There’s no apparent mechanism to do so. Support was clueless. The privacy email address responded weeks later with “not out department”.
"I'm doing it wrong and it doesn't work" means you're doing it wrong, not that it doesn't work.
And https://www.facebook.com/help/contact/178402648024363 doesn't work either. Black hole, as far as I can determine.
Their chatbot, when asked, sends you to https://help.meta.com/support/privacy/ and says:
> To submit a GDPR objection request on Facebook, you can use the Privacy Rights Request channel.
> Select Facebook as the product you want to submit an objection about.
> Choose the option "How can I object to the use of my information" and follow the instructions.
But that option doesn't exist.
"In addition to the information referred to in paragraph 1, the controller shall, at the time when personal data are obtained, provide the data subject with the following further information necessary to ensure fair and transparent processing: the existence of automated decision-making, including profiling, referred to in Article 22(1) and (4) and, at least in those cases, meaningful information about the logic involved, as well as the significance and the envisaged consequences of such processing for the data subject."
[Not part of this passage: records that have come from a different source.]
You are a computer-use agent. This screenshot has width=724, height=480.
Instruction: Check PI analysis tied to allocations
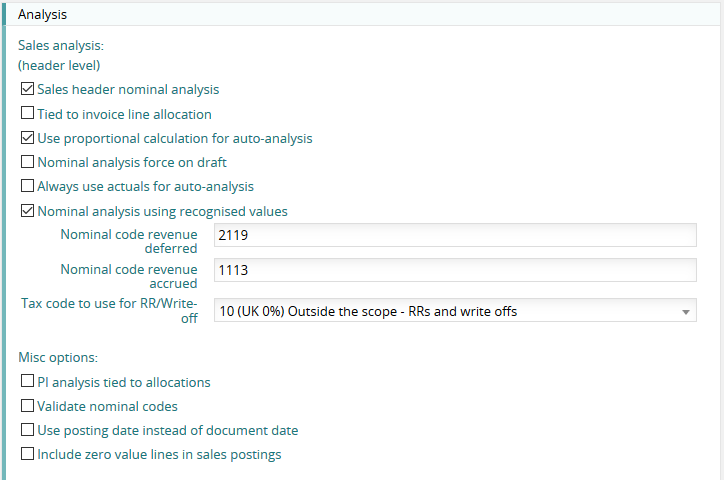point(28,382)
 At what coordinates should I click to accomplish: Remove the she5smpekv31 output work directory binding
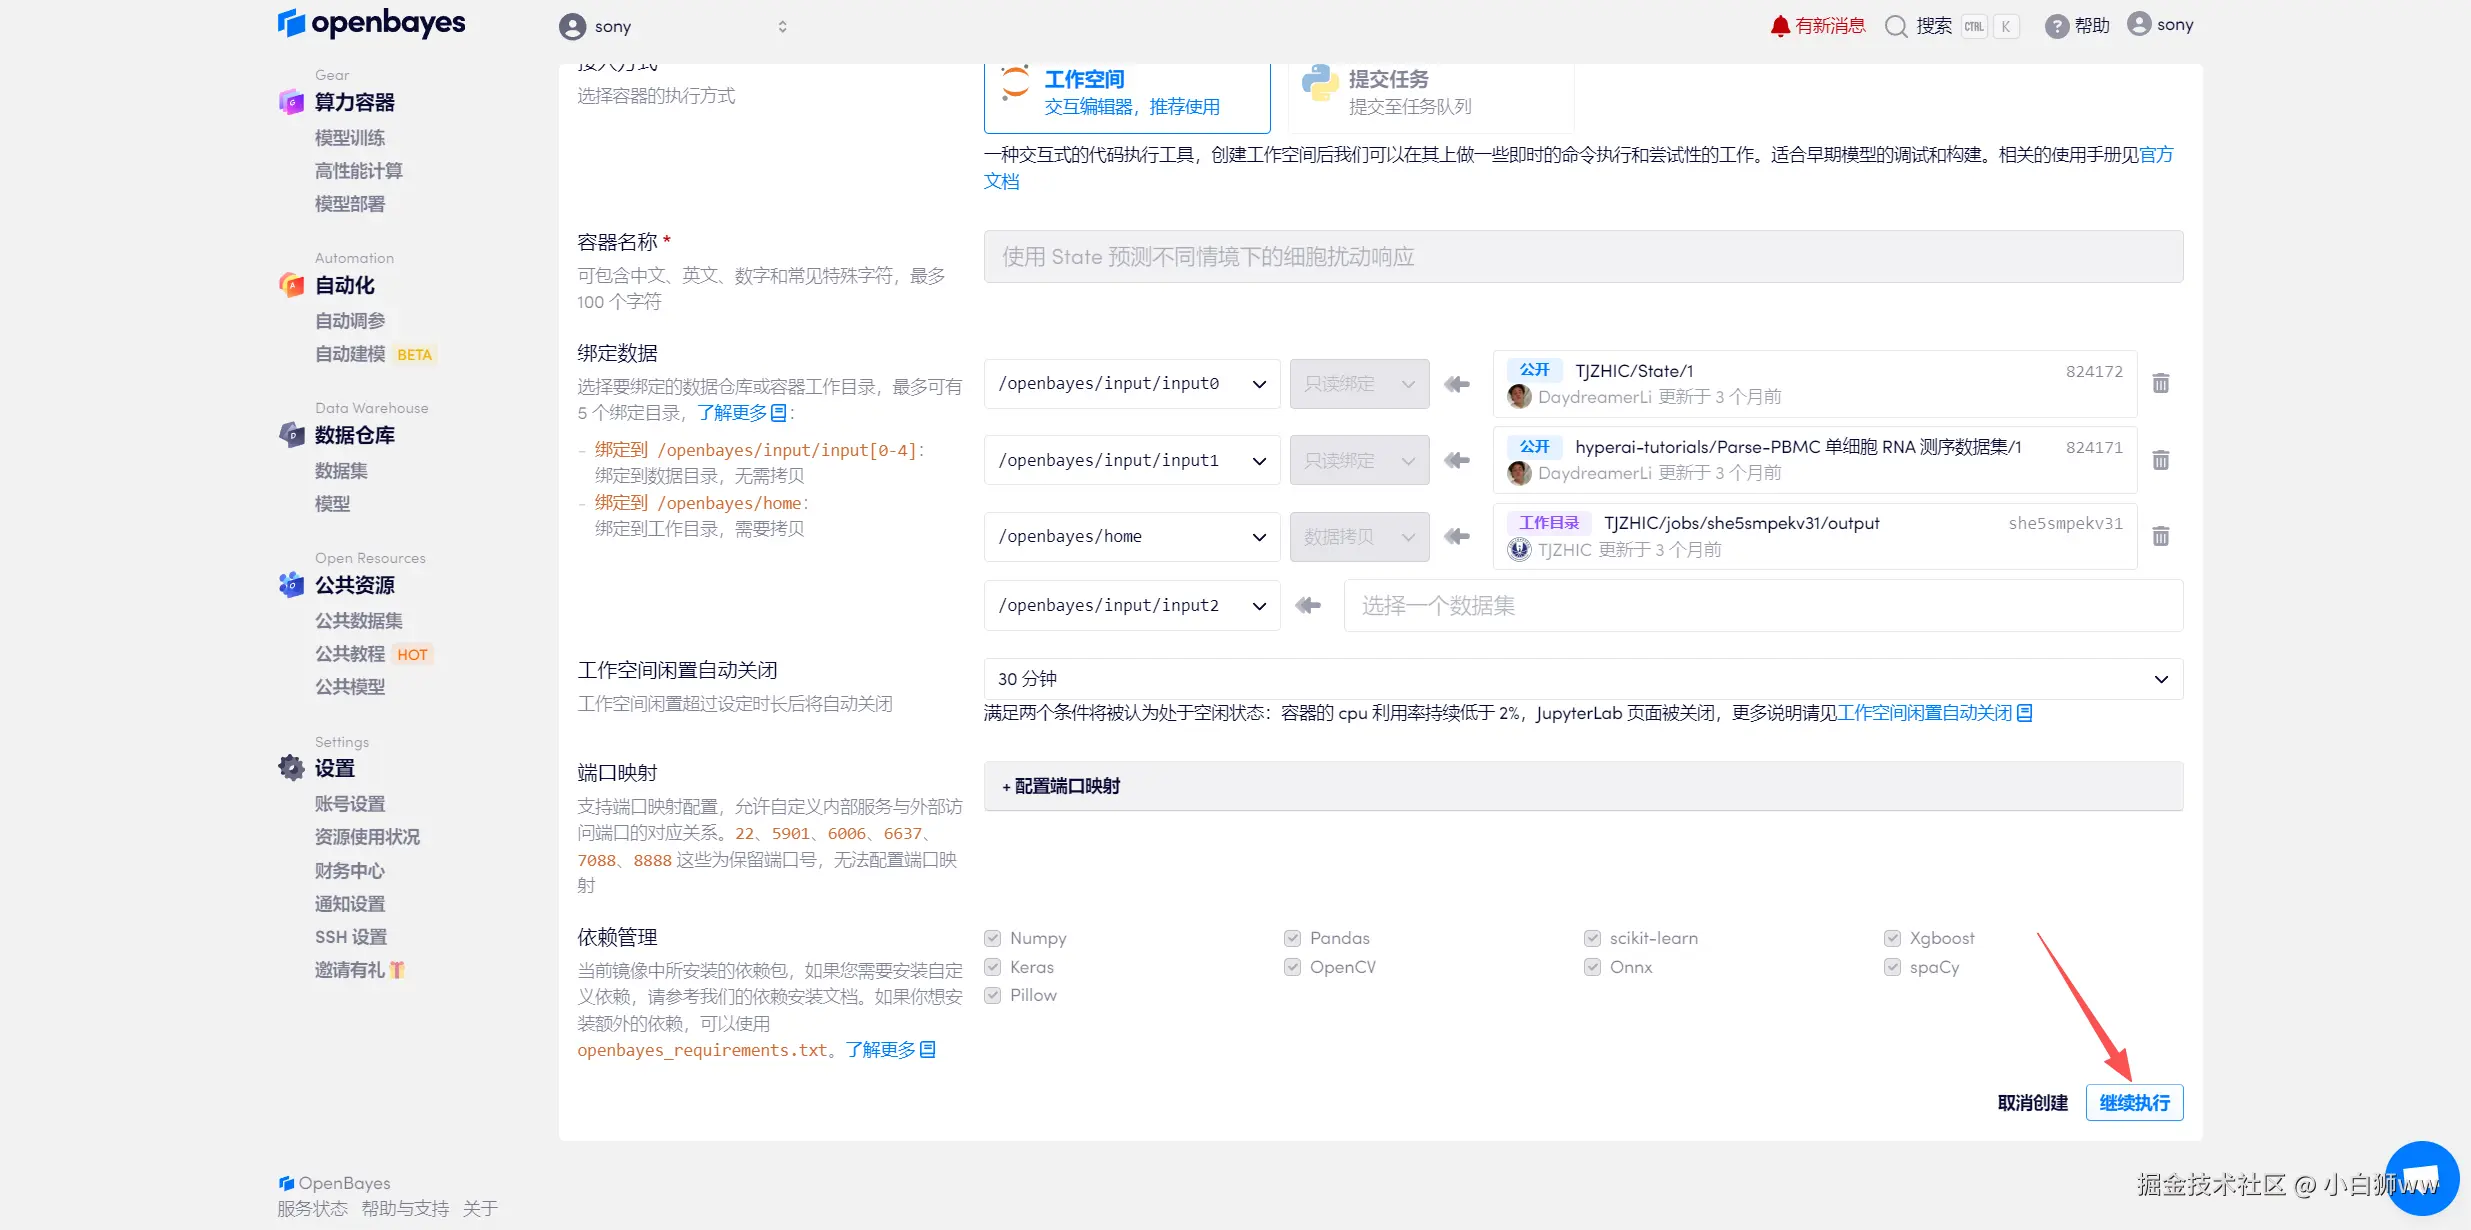pos(2160,537)
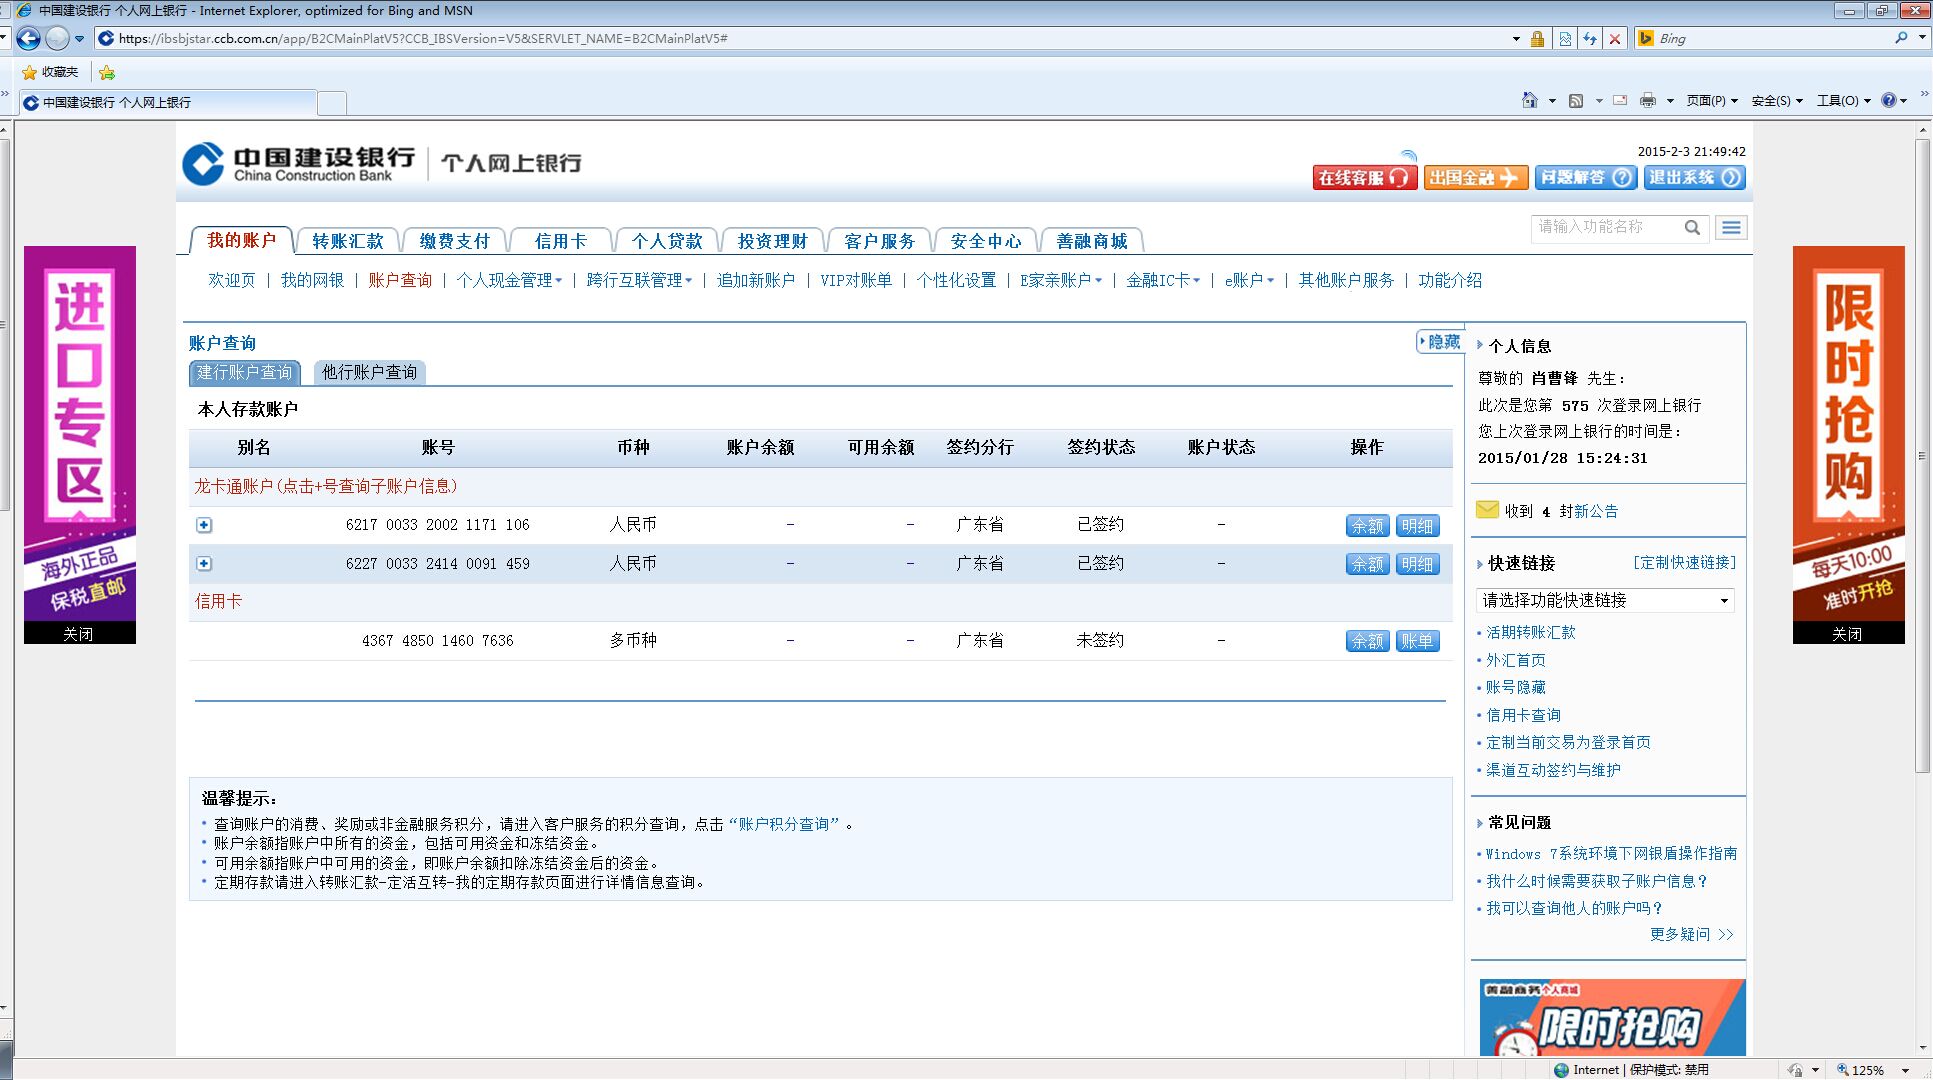The height and width of the screenshot is (1080, 1933).
Task: Click the 在线客服 headset button
Action: [1364, 178]
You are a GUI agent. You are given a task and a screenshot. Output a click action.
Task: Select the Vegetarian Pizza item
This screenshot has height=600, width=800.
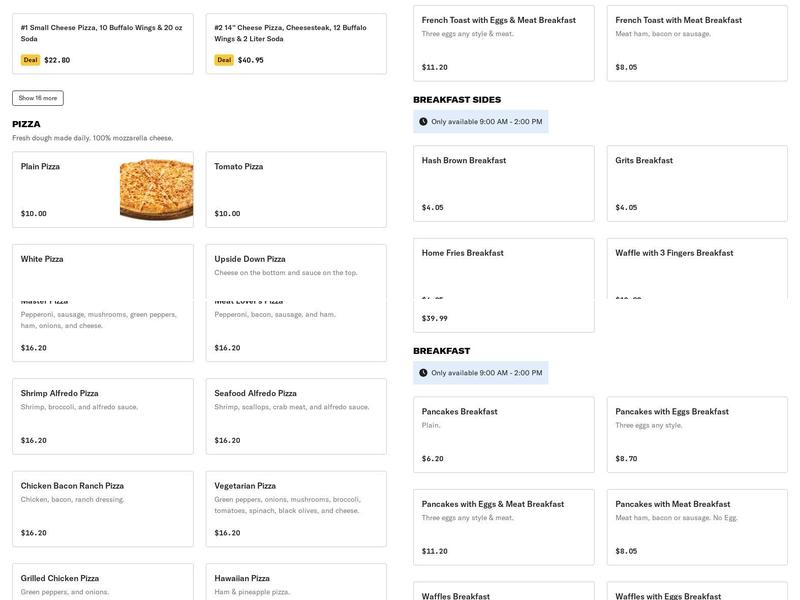tap(296, 509)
EDPB Guidelines on automated decision making: https://ec.europa.eu/newsroom/article29/items/612053 especially page 25 is relevant
C‑634/21 is also somewhat relevant to understand how courts have applied ADM in general context of credit reporting https://eur-lex.europa.eu/legal-content/EN/TXT/?uri=CELEX%3A... though it didn't specify what information actually needs to provided for 13(2)(f).
I don’t know the number. But personally I think using the services and ‘simply’ only use them if the disappearance isn’t catastrophic and have the price be low or free while it works isn’t too bad a trade-off.
Admittedly that’s a big ‘if.’
If this requirement was in place they would be a bit more careful about terminating accounts because the cost equation would incentivize it. Maybe they would be more careful in their automation or require more than one level of human review before cutting off access.
These companies are gatekeepers for their platform. It isn’t crazy to require them to act more responsibly.
Start worrying about the erosion of your rights as a consumer.
For instance I don't think to this day it is possible to operate a Mastodon server and be compliant with GPDR and the UK online safety Act. There was the famous case of LFGSS forum about to shut down due to the former, the forum was kind of saved by a group of individuals willing to take the risk but the founder stepped down from fear of legal risks.
There hasn't been home raided and servers and personal computers seized yet but that doesn't mean it can't happen and technically any EU or UK volunteer hosting some forums or open source based social media that isn't GPDR or online safety act compliant could be at risk. For most I believe it is not that they don't want to be compliant but they aren't aware of that and/or don't have the technical means without further development on the software they are using and despite them not abiding to their own user rights, most of their users would be more sad to see them shutdown than the current status of not obeying the law.
It wouldn't. For example, before Gmail, email was often free or nearly free (bundled with your internet service), but in most cases, you could talk to a human if you had issues with the service.
What we couldn't do is turn these business models into planetary-scale behemoths that rake in hundreds of billions of dollars in revenue. In essence, you couldn't have Google or Facebook with good customer support. I'm not here to argue that Google or Facebook are a net negative, but the trade-offs here are different from what you describe.
The contrasting approach, where one designs a platform that remains secure even if the owner is allowed to run whatever software they like, may be more complex but is overall much better. There aren’t many personal-use systems like this, but systems like AWS take this approach and generally do quite well with it.
There's a lot that one can gripe about Amazon as a company about, but credit where credit is due -- their inversion of responsibility is game-changing.
You see this around the company, back to their "Accept returns without question" days of mail order.
Most critically, this inversion turns customer experience problems (it's the customer's problem) into Amazon problems.
Which turns fixing them into Amazon's responsibility.
Want return rates to go down because the blanket approval is costing the company too much money? Amazon should fix that problem.
Too often companies (coughGoogleMicrosoftMetacough) set up feedback loops where the company is insulated from customer pain... and then everyone is surprised when the company doesn't allocate resources to fix the underlying issue.
If false positive account bans were required to be remediated manually by the same team who owned automated banning, we'd likely see different corporate response.
"Financially, it was a year of record performance. Revenue was $281.7 billion, up 15 percent. Operating income grew 17 percent to $128.5 billion." https://www.microsoft.com/investor/reports/ar25/index.html
So don't be so naive to tell us that 1-2 additional people to handle the appeal process is anything but rounding error in their balance sheet.